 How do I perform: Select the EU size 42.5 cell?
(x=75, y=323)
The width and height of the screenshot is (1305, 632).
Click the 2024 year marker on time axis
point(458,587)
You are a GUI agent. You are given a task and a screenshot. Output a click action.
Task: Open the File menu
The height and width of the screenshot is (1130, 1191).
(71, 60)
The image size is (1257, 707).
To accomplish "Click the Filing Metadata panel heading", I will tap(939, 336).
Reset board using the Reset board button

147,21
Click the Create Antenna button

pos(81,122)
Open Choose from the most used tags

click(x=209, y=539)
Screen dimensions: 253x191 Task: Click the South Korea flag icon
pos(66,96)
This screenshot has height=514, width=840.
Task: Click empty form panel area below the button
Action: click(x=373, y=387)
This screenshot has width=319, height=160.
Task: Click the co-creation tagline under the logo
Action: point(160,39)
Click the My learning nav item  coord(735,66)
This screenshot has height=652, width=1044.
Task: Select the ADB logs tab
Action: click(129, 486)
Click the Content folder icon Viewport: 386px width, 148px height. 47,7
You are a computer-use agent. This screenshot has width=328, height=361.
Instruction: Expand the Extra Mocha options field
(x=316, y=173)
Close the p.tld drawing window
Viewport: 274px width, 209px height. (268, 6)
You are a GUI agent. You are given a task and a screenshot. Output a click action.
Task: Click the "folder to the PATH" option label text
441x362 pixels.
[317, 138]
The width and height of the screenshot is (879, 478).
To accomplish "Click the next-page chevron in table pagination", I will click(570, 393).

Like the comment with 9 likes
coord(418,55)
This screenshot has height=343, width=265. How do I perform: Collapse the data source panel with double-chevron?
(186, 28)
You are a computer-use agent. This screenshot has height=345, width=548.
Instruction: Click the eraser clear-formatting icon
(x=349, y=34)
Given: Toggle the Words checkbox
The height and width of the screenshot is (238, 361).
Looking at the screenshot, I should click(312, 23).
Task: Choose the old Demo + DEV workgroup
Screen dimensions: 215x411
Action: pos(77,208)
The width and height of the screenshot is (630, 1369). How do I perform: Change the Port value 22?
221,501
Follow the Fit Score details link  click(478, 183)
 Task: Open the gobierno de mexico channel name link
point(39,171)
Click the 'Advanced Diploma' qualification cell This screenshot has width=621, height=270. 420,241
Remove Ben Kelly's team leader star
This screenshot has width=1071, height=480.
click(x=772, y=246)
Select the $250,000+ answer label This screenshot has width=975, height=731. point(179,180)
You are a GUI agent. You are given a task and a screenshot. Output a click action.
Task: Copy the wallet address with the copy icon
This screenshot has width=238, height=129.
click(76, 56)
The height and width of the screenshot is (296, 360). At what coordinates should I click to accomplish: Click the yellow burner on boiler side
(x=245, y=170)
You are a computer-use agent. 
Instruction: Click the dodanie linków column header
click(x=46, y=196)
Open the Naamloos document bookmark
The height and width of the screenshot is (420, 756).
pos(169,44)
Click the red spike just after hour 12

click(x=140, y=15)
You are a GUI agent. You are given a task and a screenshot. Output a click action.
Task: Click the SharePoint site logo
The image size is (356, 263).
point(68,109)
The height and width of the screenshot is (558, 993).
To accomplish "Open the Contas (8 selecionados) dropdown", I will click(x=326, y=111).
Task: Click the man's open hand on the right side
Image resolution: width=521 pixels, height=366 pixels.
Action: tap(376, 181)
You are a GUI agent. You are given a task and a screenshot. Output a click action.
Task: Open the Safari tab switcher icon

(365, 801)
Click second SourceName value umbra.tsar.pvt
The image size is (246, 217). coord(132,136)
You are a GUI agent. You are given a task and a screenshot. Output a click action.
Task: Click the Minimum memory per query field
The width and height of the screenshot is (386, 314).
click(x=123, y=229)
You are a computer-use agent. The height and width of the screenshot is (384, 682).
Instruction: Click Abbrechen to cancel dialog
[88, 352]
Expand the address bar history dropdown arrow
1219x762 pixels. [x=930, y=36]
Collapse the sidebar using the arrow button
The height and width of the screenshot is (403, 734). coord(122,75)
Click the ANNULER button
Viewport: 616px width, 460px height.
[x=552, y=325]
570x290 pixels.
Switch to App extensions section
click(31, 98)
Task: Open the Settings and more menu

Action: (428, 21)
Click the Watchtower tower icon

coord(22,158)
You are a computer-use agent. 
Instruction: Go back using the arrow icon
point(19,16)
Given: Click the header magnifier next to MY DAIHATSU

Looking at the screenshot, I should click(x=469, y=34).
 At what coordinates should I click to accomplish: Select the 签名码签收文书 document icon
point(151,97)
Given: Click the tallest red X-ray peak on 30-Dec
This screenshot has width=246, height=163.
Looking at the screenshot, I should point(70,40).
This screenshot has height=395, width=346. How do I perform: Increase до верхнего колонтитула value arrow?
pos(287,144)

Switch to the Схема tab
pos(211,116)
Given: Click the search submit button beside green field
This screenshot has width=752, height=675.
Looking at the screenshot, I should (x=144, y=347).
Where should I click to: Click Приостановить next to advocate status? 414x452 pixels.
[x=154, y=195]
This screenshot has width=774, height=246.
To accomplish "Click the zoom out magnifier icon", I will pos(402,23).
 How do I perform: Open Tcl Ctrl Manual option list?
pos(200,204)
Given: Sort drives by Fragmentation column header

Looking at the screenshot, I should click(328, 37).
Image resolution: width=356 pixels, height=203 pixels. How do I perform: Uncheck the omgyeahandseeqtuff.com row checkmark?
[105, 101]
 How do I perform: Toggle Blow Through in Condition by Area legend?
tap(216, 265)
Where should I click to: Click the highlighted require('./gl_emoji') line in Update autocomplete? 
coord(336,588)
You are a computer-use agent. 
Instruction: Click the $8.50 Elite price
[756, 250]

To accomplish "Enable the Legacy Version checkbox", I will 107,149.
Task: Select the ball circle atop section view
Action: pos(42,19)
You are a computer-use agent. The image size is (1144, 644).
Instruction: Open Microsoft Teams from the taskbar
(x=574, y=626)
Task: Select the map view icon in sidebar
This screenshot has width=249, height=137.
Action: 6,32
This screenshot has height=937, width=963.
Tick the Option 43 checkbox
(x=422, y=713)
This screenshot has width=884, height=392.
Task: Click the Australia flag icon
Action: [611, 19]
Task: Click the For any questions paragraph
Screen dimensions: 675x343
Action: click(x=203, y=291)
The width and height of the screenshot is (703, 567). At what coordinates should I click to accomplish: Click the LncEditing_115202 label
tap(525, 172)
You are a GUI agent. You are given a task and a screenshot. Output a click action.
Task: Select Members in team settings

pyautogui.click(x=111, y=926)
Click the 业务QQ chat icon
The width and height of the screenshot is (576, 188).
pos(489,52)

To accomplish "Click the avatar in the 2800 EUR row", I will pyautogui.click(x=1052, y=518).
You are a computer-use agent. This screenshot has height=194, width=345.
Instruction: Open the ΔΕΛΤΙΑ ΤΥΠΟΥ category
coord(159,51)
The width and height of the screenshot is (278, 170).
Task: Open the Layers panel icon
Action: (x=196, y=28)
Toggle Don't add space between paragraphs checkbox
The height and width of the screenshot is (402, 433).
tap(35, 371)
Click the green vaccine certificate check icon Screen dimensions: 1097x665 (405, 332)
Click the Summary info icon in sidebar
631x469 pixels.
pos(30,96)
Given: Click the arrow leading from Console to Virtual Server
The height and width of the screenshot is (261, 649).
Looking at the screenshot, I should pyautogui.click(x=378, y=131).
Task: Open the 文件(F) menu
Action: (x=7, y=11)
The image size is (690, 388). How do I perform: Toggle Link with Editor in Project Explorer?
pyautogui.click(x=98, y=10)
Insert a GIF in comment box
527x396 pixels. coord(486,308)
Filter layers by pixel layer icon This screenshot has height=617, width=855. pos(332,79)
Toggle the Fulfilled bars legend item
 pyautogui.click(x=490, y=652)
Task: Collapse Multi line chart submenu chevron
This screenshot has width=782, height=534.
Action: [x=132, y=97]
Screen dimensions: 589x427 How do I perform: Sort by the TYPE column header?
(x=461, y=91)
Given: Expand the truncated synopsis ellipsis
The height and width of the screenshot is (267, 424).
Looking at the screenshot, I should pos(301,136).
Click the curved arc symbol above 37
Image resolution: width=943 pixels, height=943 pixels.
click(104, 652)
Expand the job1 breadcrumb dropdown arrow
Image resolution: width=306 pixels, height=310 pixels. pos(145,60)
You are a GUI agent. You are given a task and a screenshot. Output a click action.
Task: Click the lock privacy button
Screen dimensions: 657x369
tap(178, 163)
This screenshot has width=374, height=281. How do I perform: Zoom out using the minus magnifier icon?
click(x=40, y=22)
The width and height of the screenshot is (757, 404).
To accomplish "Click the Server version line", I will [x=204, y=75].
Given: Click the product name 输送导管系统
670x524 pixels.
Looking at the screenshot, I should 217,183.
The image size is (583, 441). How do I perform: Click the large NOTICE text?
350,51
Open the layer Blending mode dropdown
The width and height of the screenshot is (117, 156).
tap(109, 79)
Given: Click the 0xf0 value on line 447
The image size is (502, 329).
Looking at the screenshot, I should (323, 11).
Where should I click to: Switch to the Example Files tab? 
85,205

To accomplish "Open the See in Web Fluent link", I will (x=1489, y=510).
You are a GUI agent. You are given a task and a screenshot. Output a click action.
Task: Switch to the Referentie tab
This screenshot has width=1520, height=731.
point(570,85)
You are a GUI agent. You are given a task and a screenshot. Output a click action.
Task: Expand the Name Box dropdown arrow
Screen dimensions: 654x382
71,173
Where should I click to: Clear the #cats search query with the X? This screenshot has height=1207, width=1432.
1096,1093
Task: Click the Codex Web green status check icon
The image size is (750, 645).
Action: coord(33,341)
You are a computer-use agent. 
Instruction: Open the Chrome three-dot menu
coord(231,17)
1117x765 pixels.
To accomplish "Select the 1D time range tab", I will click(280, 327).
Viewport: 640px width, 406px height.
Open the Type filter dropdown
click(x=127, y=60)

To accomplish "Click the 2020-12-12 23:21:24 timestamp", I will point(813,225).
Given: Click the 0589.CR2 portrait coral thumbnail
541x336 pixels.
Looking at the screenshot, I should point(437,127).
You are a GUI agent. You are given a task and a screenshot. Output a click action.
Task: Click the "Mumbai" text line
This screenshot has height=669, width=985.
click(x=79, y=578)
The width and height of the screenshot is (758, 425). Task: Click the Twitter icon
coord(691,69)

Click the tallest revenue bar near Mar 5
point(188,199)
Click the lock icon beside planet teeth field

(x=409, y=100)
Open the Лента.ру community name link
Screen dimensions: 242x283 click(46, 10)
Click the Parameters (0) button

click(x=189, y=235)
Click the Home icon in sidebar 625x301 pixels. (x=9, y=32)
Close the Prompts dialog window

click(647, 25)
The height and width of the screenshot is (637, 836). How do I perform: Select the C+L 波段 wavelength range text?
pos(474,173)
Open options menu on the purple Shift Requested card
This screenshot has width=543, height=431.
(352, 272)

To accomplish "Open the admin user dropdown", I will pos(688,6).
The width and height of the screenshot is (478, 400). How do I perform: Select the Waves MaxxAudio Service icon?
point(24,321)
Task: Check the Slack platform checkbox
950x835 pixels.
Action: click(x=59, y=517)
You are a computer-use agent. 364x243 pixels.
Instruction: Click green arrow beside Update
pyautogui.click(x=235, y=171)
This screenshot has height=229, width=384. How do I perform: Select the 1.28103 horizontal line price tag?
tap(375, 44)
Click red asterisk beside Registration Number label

_ _ _

__PROBLEM TO SOLVE__:
Show every line of the material that includes the string "folder".

__SOLUTION TO THE EXERCISE__:
Click the Content folder icon Viewport: 386px width, 148px height. 47,7
Task: Click the "folder to the PATH" option label text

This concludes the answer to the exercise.